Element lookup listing
* BEGIN *

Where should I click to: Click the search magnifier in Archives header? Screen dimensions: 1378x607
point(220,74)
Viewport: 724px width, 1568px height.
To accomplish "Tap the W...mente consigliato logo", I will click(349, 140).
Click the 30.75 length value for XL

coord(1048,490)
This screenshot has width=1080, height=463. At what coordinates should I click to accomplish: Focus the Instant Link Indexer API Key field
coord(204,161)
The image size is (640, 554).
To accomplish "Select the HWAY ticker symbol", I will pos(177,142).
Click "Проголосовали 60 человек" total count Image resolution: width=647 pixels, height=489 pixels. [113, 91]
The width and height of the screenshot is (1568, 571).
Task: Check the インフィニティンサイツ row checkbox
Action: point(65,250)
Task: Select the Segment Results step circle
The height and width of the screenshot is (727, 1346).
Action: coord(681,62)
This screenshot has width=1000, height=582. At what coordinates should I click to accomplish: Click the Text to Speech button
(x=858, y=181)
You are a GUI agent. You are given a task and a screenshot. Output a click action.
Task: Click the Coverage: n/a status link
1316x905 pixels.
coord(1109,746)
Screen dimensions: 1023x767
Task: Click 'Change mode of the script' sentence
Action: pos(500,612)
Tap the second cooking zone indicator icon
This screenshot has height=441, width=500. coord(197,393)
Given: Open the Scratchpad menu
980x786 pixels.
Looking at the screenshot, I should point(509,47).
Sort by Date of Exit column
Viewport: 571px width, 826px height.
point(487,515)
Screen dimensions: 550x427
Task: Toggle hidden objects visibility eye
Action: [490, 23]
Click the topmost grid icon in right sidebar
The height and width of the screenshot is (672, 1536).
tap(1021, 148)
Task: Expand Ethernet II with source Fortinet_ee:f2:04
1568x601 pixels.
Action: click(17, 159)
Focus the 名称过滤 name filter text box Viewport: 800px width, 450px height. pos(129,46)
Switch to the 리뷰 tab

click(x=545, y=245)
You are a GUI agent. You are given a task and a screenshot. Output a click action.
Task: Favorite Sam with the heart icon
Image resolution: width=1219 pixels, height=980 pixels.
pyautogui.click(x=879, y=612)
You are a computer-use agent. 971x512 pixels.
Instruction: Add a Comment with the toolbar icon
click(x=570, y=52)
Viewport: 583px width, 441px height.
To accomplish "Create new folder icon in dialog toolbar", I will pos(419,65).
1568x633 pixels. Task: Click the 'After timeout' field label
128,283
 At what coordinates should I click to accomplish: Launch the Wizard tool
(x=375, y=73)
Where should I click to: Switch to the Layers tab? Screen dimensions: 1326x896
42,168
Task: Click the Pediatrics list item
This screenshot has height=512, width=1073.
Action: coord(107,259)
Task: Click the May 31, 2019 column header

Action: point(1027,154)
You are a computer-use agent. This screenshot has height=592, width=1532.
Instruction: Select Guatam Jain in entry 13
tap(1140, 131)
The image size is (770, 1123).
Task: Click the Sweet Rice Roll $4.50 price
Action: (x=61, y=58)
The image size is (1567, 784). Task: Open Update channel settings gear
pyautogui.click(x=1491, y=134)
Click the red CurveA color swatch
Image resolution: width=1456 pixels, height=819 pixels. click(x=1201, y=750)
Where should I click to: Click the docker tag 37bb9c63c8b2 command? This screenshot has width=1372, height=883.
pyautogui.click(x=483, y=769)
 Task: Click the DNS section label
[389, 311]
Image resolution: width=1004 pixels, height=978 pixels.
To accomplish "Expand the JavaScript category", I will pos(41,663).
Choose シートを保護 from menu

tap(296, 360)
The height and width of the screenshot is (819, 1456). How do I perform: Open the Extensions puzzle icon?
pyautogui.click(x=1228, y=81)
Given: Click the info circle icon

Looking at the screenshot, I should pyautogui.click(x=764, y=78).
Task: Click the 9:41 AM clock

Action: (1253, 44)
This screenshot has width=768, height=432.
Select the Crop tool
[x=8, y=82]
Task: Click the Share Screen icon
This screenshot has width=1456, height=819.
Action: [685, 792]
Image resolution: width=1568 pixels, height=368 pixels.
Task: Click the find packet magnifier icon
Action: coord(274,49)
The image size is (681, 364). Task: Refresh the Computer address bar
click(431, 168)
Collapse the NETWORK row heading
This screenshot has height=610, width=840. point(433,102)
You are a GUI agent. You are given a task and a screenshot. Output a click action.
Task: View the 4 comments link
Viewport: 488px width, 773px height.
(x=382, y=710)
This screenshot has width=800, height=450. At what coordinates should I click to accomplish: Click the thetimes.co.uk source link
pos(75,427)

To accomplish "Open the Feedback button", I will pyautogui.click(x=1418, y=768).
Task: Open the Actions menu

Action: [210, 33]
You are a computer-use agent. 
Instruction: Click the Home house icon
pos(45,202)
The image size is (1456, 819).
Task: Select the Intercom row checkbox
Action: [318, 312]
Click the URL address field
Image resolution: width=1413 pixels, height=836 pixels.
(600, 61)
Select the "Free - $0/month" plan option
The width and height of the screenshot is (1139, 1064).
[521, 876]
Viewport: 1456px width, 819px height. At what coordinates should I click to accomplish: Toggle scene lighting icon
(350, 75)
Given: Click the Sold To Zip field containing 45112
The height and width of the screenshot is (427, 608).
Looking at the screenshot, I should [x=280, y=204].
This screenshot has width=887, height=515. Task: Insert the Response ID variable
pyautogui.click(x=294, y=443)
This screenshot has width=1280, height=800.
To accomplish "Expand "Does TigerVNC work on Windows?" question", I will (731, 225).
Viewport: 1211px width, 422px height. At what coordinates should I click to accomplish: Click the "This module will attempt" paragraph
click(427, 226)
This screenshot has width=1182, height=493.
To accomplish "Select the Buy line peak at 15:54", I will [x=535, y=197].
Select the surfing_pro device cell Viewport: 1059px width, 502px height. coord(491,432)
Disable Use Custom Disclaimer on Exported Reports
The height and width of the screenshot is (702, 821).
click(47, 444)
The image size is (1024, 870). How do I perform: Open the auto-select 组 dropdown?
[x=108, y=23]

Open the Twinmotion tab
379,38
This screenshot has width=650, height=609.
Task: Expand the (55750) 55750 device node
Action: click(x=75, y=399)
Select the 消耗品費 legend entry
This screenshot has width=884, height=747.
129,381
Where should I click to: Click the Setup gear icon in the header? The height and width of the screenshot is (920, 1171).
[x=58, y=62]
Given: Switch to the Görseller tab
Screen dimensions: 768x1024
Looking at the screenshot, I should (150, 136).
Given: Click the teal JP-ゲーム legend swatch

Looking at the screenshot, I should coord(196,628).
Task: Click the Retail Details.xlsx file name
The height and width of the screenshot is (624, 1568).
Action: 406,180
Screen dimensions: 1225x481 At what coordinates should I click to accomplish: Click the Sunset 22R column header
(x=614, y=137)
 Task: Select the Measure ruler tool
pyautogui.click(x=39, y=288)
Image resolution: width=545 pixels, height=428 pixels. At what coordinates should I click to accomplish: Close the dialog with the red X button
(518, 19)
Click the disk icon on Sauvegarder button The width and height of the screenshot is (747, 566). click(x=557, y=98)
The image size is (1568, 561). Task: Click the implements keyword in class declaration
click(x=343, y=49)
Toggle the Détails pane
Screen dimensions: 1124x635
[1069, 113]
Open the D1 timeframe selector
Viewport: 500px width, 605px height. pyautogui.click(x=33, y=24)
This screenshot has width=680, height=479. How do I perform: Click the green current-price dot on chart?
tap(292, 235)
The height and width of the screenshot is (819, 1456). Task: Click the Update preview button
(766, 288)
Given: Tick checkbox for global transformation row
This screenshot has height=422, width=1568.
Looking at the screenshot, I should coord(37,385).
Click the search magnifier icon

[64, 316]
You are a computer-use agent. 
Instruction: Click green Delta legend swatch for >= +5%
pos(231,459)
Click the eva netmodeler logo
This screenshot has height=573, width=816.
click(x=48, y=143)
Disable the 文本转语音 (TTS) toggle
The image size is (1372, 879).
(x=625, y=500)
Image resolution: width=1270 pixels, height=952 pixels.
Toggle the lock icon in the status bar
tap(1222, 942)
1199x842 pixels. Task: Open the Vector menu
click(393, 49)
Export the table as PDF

* END *

What is being asked
Give every nonblank line of the listing from the line holding "Task: Click the Pediatrics list item" through the line holding "Action: coord(274,49)", both ends included, as a JSON list of strings with one string per line.

Exercise answer
[
  "Task: Click the Pediatrics list item",
  "This screenshot has height=512, width=1073.",
  "Action: coord(107,259)",
  "Task: Click the May 31, 2019 column header",
  "Action: point(1027,154)",
  "You are a computer-use agent. This screenshot has height=592, width=1532.",
  "Instruction: Select Guatam Jain in entry 13",
  "tap(1140, 131)",
  "The image size is (770, 1123).",
  "Task: Click the Sweet Rice Roll $4.50 price",
  "Action: (x=61, y=58)",
  "The image size is (1567, 784). Task: Open Update channel settings gear",
  "pyautogui.click(x=1491, y=134)",
  "Click the red CurveA color swatch",
  "Image resolution: width=1456 pixels, height=819 pixels. click(x=1201, y=750)",
  "Where should I click to: Click the docker tag 37bb9c63c8b2 command? This screenshot has width=1372, height=883.",
  "pyautogui.click(x=483, y=769)",
  " Task: Click the DNS section label",
  "[389, 311]",
  "Image resolution: width=1004 pixels, height=978 pixels.",
  "To accomplish \"Expand the JavaScript category\", I will pos(41,663).",
  "Choose シートを保護 from menu",
  "tap(296, 360)",
  "The height and width of the screenshot is (819, 1456). How do I perform: Open the Extensions puzzle icon?",
  "pyautogui.click(x=1228, y=81)",
  "Given: Click the info circle icon",
  "Looking at the screenshot, I should pyautogui.click(x=764, y=78).",
  "Task: Click the 9:41 AM clock",
  "Action: (1253, 44)",
  "This screenshot has width=768, height=432.",
  "Select the Crop tool",
  "[x=8, y=82]",
  "Task: Click the Share Screen icon",
  "This screenshot has width=1456, height=819.",
  "Action: [685, 792]",
  "Image resolution: width=1568 pixels, height=368 pixels.",
  "Task: Click the find packet magnifier icon",
  "Action: coord(274,49)"
]